Scripting: How Can Scripts Interact With Non-Scripted Components?

(Zicklag) #1

I’m splitting this off as a separate topic from Scripting: What Do We Need to Get There to try and keep the thread from getting too scrambled.

@Moxinilian Do you have any idea how we can expose non-scripted components to scripts. For example, how would we expose the Amethyst built-in Transform component to a script?

Right now all of the ideas for scripted components use a buffer to store the component data, but with the built-in components, they are going to be in memory in the Rust repr which is unpredictable and unusable from scripts. Converting them to a representation compatible with scrips would almost surely require copying.

It seems like you would have to make any components that you want to be acessible to scripts stored in buffers in the same way that components created by scripts would be. That would mean that we would have to recreate ( or otherwise re-configure ) any of the core Amethyst systems that you want to use in a scripted game as scripts instead of built-in systems.

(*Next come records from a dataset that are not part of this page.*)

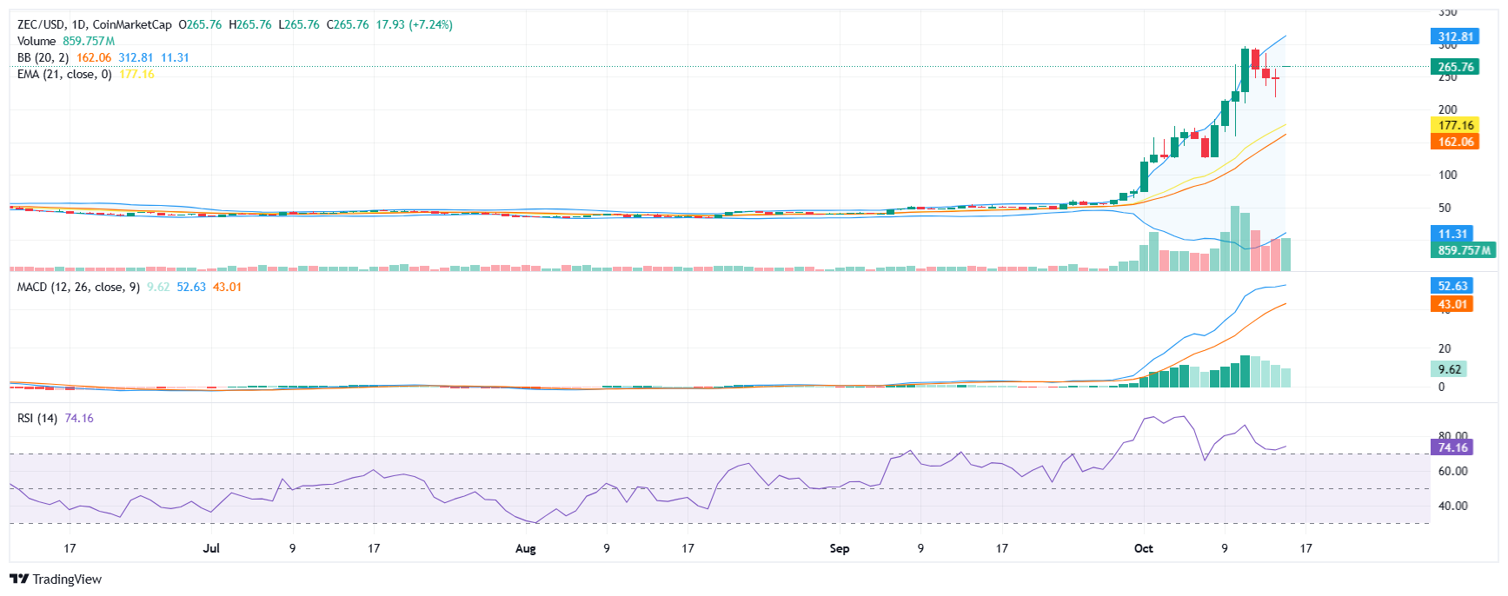The image size is (1508, 596).
Task: Click the 9.62 histogram value tag
Action: coord(1448,369)
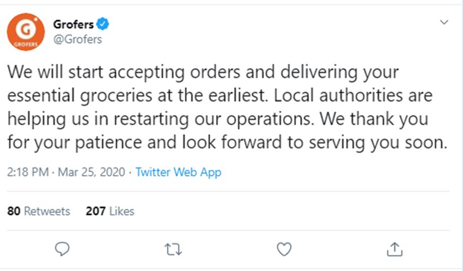Screen dimensions: 463x271
Task: Like the tweet with the heart icon
Action: [x=284, y=249]

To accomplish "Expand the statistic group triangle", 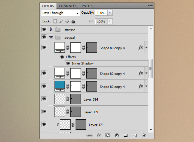I will (x=51, y=29).
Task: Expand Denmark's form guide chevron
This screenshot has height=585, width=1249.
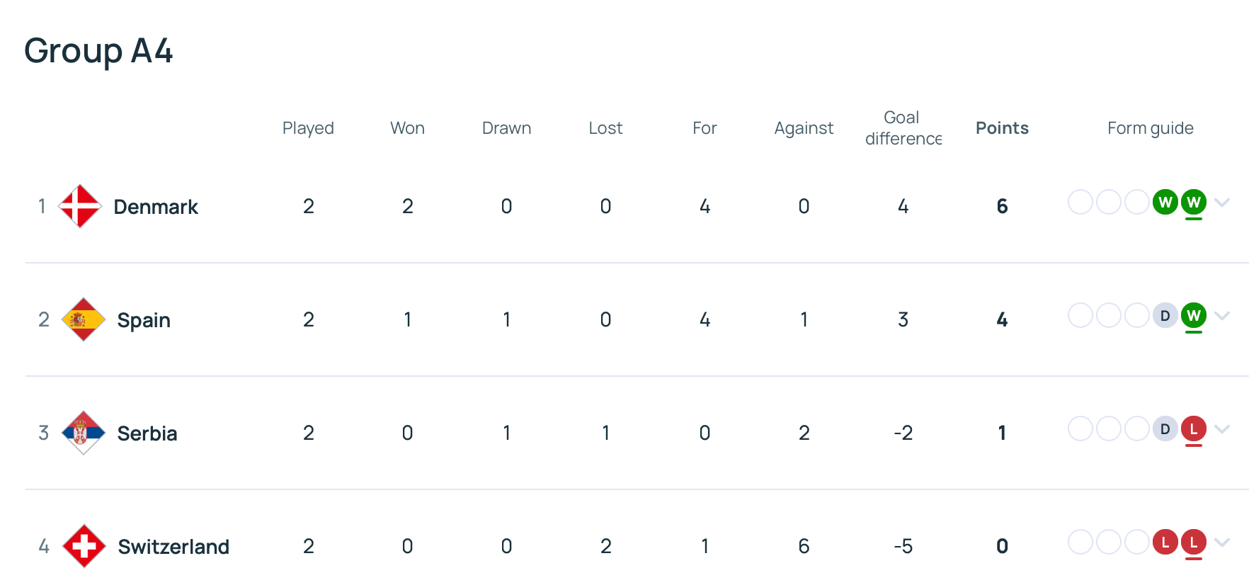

Other than having set up the existing core Amethyst systems differently for a scripted game, as long as there are no performance disadvantages to our scripting solution, it probably wouldn’t be a problem to have them as scripts instead of build-in systems. I’m not sure. :man_shrugging:

(Théo Degioanni) #2

I don’t have a lot of time right now, but basically make it repr(C) and expose it through FFI. We’ll just accept to use C representation for those components which is perfectly fine.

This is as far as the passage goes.